GIVEN INSTRUCTION: Reproduce the records word for word, from the line that contains "This screenshot has height=262, width=550." to the line that contains "click(426, 1755)", including both of those lines. Leave out the pictures.

DATA SHOWN:

--- START ---

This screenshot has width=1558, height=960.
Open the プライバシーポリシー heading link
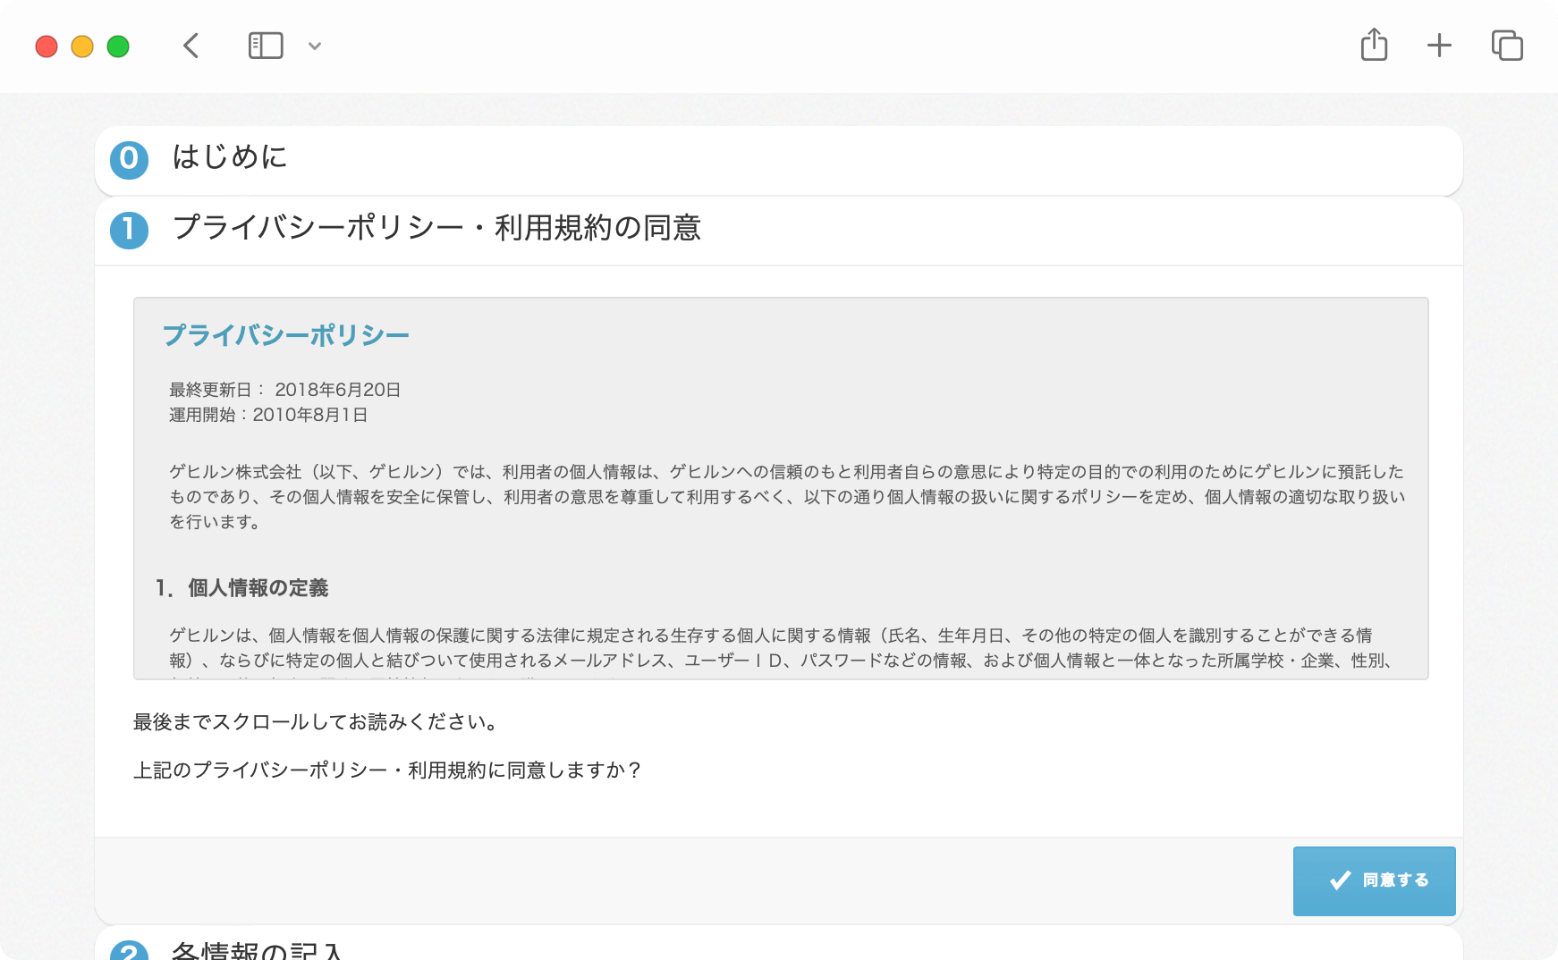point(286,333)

--- END ---
--- START ---

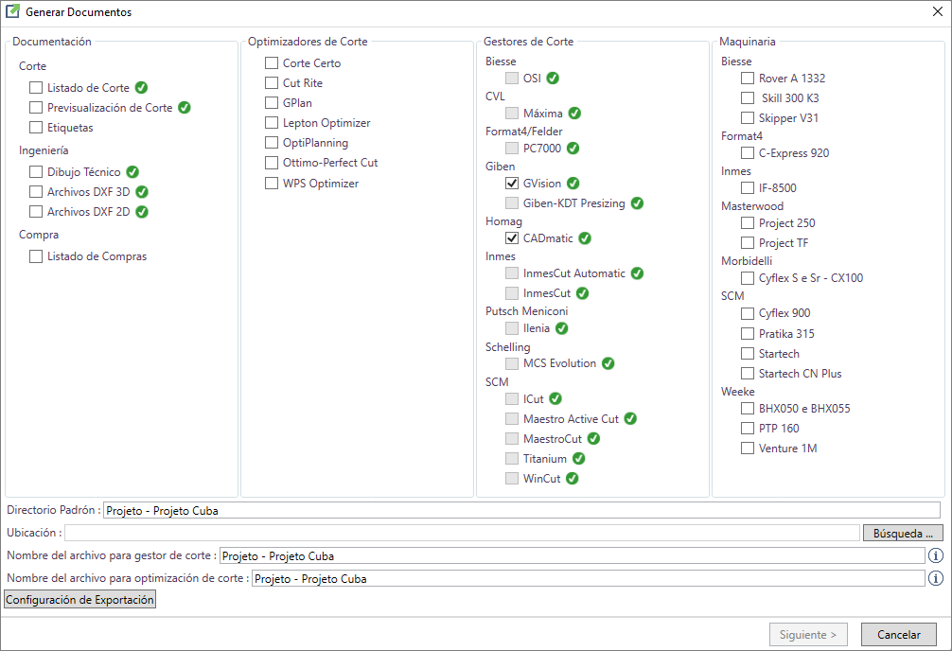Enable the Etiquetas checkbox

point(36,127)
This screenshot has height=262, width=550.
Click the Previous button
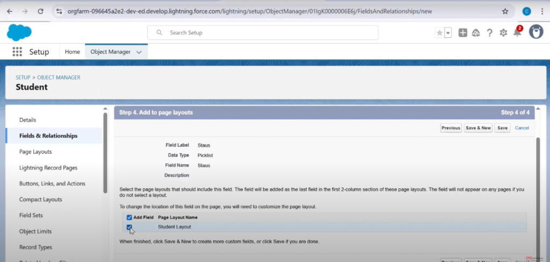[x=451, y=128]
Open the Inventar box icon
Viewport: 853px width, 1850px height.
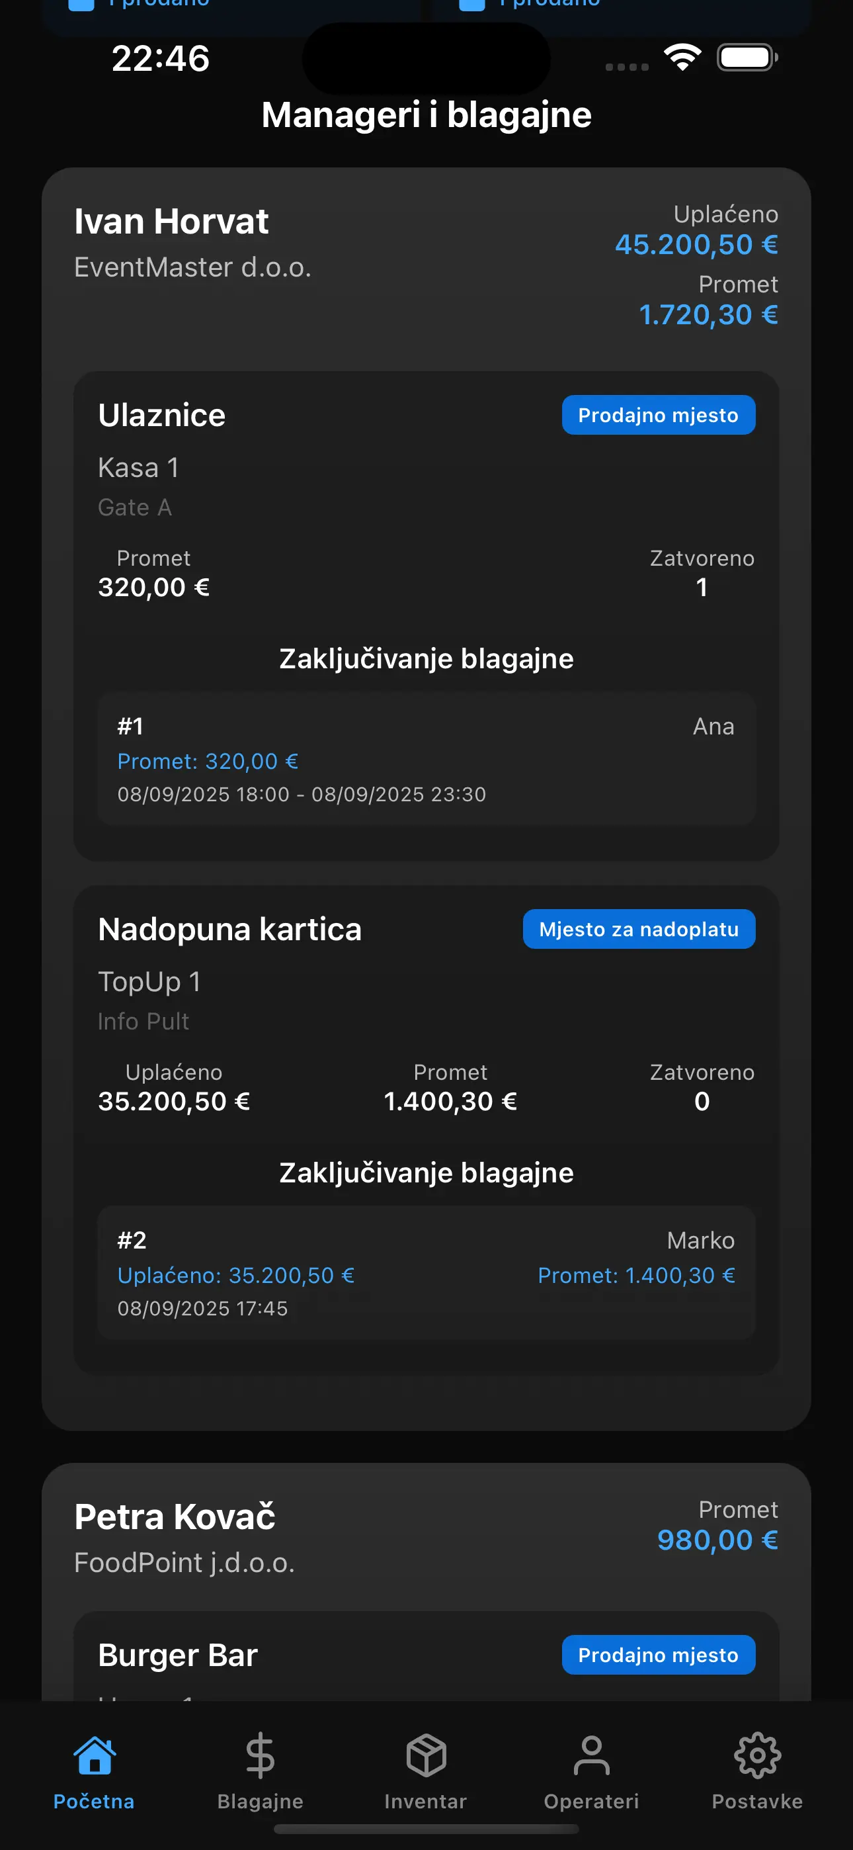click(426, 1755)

--- END ---

PROBLEM SOLUTION:
This screenshot has height=262, width=550.
Click the Previous button
[x=451, y=128]
Open the Inventar box icon
Viewport: 853px width, 1850px height.
click(426, 1755)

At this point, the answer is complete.